The request →
Lay out the lines from the one containing "Where should I click to: Toggle" through the end of the records as a JSON list of strings, one string per line and blank lines omitted.

Dataset records
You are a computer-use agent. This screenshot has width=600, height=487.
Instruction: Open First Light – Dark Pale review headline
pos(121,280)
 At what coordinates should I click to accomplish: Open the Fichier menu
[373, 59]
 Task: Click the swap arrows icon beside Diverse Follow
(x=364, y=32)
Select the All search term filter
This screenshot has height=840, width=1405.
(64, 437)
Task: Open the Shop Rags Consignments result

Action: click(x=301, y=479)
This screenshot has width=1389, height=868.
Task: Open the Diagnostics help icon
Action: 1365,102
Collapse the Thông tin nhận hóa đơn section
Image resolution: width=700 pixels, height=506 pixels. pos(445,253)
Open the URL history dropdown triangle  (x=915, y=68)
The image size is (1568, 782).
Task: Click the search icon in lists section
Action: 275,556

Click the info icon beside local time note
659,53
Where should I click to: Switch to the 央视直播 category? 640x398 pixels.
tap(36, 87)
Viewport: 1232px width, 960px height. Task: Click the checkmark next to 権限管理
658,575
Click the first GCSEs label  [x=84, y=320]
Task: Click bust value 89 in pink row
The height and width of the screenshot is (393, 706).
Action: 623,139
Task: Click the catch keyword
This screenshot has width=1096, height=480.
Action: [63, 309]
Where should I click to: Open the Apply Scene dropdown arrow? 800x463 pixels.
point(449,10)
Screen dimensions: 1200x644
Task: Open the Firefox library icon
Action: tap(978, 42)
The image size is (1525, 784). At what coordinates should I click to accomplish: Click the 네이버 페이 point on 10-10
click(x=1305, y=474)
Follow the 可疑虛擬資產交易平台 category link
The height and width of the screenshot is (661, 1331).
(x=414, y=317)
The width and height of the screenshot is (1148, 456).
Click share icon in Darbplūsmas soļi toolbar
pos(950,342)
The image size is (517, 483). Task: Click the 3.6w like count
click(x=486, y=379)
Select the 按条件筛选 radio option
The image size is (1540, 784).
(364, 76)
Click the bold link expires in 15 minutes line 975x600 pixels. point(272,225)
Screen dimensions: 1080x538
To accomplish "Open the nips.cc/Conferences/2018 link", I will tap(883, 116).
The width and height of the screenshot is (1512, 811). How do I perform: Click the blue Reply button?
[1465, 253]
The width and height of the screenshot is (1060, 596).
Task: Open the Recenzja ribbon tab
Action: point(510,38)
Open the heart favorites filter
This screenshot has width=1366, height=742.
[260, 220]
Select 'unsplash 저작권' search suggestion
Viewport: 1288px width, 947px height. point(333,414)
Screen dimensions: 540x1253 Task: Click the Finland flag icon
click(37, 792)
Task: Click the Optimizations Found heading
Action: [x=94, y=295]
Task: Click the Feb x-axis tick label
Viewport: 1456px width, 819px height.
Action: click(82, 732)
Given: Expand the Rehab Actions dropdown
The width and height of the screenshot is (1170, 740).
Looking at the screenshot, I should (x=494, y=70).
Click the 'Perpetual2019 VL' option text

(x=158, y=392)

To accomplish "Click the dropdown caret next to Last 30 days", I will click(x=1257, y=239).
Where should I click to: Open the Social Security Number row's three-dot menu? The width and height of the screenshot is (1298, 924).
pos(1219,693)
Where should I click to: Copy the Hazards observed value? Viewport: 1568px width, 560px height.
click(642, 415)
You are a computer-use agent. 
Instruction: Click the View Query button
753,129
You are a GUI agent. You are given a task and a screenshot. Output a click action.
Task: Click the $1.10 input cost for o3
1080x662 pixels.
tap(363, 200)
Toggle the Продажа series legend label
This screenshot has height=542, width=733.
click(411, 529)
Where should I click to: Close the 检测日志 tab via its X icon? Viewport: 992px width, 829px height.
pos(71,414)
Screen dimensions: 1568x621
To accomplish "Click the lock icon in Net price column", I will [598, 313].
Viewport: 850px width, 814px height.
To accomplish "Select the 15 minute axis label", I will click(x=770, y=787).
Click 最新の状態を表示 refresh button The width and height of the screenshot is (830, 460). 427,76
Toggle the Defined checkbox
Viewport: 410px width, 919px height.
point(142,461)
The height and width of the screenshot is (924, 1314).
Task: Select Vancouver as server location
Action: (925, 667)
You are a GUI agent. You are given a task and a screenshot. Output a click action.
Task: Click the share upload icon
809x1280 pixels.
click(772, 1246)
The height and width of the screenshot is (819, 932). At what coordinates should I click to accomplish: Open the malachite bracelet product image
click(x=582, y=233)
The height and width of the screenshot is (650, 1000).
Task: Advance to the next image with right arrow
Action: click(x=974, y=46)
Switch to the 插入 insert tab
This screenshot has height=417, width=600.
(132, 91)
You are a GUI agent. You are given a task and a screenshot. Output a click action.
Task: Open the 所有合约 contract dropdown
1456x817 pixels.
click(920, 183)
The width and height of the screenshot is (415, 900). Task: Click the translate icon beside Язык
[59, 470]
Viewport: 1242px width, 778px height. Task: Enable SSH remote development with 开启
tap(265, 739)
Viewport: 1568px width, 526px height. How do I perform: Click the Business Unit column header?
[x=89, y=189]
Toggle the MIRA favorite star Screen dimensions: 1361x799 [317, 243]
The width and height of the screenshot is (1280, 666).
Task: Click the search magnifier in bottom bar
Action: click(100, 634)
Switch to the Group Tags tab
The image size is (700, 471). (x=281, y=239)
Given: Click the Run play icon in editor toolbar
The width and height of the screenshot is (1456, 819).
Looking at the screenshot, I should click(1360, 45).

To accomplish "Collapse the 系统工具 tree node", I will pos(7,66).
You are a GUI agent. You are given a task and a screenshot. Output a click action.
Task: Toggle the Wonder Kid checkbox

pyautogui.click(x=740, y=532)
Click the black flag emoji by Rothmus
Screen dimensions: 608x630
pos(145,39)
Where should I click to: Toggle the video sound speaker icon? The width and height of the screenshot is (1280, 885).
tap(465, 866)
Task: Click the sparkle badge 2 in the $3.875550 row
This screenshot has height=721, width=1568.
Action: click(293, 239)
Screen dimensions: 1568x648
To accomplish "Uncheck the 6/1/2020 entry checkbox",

Answer to this problem →
[
  "Where should I click to: Toggle the video sound speaker icon? The width and height of the screenshot is (1280, 885).",
  "tap(465, 866)",
  "Task: Click the sparkle badge 2 in the $3.875550 row",
  "This screenshot has height=721, width=1568.",
  "Action: click(293, 239)",
  "Screen dimensions: 1568x648",
  "To accomplish \"Uncheck the 6/1/2020 entry checkbox\","
]